## Your objective:
Every line in the entries that holds "panel" should be identified and copied.

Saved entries
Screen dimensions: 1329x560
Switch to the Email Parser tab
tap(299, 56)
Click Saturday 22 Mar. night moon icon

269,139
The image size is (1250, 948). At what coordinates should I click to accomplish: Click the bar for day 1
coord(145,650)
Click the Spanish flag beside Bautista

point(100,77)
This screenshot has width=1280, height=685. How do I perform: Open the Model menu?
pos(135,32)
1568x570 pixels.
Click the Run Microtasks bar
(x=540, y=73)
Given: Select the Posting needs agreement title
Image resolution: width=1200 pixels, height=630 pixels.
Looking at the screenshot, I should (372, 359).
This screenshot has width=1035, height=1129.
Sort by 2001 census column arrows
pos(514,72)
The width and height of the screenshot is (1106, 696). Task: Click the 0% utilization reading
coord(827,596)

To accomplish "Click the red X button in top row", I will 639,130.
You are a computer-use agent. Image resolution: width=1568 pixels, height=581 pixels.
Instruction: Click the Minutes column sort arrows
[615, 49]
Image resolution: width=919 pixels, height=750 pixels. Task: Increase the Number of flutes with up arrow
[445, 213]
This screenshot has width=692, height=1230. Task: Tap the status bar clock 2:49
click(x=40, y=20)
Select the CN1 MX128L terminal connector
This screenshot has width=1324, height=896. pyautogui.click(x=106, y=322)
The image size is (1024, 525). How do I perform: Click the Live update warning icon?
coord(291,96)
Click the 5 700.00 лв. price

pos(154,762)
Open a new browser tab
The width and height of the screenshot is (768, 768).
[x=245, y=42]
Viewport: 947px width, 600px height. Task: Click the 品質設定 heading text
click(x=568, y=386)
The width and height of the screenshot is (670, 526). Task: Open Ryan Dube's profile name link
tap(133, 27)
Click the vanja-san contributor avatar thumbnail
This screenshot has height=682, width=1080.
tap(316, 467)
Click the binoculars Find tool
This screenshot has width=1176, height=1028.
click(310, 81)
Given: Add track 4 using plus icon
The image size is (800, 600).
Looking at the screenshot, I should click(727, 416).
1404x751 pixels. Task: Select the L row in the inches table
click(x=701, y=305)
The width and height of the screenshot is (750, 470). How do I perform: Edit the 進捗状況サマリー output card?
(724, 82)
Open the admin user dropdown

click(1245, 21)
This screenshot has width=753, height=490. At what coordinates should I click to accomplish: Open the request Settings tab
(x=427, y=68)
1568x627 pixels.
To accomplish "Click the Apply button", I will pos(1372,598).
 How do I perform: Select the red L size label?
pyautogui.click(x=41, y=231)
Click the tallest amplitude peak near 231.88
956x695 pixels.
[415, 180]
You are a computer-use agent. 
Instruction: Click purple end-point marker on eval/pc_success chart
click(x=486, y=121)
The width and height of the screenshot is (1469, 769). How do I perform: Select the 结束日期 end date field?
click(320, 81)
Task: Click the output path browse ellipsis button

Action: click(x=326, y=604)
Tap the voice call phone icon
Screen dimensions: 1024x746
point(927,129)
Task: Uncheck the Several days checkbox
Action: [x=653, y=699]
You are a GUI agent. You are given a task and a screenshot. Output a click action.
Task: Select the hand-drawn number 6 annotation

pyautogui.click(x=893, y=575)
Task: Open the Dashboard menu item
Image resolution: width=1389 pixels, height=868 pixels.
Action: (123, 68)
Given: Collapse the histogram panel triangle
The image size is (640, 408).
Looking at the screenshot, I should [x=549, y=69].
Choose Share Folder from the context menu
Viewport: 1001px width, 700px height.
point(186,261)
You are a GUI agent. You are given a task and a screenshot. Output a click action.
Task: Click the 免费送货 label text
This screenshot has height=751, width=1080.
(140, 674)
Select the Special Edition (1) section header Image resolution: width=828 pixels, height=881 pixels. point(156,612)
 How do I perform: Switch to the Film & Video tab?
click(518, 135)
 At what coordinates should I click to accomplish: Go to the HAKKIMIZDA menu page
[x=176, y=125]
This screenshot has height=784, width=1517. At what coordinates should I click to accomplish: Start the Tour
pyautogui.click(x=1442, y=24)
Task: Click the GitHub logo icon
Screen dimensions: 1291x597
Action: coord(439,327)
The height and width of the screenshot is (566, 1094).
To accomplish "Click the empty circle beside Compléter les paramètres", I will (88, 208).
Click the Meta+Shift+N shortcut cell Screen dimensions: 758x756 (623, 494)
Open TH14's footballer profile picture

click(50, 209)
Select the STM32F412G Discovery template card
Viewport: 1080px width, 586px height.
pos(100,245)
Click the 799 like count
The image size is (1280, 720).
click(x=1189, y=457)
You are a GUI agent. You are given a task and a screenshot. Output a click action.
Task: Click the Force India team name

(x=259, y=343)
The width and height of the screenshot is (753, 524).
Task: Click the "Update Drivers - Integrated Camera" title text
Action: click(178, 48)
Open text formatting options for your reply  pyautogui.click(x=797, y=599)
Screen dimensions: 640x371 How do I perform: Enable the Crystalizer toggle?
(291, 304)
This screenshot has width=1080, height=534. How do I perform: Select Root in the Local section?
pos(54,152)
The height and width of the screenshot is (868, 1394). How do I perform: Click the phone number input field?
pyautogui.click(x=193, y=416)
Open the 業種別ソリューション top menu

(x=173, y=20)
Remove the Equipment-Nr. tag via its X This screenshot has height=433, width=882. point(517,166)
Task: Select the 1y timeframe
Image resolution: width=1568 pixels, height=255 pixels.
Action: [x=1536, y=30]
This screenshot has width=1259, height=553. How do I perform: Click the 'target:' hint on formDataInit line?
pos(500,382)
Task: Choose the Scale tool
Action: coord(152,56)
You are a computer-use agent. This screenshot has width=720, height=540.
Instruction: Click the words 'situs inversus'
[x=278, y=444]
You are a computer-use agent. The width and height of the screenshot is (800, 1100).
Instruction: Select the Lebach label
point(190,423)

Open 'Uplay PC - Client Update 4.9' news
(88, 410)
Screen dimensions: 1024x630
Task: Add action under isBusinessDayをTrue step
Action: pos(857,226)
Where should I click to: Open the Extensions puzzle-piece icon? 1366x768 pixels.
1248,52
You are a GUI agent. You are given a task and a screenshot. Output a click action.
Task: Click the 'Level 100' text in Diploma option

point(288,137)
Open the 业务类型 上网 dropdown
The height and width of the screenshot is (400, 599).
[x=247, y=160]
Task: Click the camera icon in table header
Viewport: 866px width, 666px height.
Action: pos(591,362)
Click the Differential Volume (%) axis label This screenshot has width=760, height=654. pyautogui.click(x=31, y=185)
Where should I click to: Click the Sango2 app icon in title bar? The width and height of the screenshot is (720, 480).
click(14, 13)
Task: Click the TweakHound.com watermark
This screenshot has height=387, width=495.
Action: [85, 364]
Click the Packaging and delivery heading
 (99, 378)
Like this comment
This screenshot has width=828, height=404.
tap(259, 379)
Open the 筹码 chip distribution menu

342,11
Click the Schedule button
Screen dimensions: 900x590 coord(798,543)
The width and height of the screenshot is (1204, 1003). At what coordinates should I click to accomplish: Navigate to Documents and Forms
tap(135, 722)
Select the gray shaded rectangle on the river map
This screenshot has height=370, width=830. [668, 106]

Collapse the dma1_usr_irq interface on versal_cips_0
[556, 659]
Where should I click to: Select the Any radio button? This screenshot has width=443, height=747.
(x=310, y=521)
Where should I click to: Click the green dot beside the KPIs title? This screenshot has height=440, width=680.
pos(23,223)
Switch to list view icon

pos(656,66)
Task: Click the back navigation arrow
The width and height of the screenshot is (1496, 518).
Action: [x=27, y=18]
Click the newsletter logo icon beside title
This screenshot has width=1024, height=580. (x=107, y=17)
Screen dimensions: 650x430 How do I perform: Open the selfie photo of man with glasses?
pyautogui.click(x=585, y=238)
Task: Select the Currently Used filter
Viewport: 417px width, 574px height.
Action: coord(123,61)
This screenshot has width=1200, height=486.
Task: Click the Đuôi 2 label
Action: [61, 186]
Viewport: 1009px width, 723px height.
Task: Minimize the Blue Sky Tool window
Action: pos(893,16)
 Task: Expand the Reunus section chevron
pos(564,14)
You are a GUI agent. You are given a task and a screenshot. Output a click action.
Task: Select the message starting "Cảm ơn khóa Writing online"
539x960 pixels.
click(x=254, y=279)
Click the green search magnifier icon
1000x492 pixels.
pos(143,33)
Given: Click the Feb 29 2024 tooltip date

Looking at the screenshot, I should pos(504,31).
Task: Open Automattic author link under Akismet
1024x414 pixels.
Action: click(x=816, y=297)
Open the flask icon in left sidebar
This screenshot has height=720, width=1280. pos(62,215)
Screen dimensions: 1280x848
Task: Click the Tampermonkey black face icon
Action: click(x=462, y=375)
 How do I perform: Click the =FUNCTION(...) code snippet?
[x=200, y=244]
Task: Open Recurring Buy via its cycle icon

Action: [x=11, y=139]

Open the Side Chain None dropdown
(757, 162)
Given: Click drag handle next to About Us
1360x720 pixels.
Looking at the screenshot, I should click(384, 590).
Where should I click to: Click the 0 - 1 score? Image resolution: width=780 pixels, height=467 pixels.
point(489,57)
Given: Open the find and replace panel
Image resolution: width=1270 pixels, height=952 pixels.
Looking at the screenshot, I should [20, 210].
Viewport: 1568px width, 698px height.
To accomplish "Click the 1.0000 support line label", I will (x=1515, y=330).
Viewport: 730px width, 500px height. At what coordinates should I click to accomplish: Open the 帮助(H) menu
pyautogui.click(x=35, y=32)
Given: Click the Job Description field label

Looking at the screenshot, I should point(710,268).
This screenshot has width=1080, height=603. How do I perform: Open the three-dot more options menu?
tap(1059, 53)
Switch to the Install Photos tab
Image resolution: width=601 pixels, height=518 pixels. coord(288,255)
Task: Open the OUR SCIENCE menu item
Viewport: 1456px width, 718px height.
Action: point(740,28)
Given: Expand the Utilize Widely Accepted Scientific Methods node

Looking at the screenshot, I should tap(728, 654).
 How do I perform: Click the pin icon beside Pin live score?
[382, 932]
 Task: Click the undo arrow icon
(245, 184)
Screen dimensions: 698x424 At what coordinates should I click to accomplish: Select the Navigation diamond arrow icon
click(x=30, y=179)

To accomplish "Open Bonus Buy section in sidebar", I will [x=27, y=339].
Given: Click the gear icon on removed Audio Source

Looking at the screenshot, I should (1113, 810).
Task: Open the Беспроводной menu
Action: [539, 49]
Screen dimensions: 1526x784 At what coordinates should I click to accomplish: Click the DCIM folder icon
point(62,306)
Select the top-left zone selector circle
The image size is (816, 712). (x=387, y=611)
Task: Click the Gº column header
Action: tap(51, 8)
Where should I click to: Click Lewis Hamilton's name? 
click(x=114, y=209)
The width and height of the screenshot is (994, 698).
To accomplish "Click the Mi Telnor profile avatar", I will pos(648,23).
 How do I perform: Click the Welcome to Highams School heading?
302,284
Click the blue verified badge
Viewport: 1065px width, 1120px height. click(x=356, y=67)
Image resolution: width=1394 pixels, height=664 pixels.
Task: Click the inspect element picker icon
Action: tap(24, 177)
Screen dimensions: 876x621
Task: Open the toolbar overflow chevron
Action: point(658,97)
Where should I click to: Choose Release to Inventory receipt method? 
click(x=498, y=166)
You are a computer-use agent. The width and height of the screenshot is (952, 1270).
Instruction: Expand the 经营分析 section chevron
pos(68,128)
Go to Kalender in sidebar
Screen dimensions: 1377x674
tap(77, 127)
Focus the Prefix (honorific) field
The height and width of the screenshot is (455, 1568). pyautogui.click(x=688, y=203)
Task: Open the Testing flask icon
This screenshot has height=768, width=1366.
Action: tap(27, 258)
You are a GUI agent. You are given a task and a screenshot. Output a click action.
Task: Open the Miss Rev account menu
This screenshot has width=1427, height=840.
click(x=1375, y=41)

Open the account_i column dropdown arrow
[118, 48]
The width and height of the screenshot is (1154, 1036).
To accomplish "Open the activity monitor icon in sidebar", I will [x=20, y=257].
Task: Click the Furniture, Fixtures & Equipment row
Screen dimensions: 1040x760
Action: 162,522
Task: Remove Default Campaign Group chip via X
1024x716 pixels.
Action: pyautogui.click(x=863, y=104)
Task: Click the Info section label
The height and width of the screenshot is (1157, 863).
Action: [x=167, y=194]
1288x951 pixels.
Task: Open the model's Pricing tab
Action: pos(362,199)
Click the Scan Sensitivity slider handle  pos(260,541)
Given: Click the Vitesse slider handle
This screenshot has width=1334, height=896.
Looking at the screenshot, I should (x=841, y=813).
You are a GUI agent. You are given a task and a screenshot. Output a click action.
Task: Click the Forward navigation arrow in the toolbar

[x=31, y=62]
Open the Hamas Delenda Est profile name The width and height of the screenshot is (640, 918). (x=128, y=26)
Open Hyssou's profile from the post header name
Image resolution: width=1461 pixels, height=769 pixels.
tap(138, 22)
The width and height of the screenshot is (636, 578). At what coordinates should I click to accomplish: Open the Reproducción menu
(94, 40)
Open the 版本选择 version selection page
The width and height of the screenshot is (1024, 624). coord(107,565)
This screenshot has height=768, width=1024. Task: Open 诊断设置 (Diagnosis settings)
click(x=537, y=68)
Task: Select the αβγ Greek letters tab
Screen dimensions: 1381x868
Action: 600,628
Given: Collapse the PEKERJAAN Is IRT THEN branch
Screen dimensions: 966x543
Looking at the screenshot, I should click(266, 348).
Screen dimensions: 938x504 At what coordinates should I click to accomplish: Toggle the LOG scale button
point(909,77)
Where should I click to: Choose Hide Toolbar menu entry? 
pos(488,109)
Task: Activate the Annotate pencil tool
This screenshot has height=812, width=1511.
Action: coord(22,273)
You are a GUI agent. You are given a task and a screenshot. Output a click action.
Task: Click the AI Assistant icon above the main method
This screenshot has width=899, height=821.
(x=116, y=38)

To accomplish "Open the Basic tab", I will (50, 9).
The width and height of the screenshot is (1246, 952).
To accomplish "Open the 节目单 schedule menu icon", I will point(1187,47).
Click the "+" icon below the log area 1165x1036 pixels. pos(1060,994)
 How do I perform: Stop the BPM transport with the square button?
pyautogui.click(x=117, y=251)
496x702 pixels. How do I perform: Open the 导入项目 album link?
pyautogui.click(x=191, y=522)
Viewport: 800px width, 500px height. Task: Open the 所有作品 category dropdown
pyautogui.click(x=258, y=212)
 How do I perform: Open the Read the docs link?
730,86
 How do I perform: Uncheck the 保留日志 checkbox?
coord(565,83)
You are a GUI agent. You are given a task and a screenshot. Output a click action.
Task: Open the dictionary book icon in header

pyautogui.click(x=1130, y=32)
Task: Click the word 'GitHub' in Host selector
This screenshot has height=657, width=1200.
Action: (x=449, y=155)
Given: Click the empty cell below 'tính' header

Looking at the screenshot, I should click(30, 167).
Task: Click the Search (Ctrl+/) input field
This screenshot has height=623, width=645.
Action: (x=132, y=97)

## Finished exercise:
Given: Collapse the histogram panel triangle
Given: Open the find and replace panel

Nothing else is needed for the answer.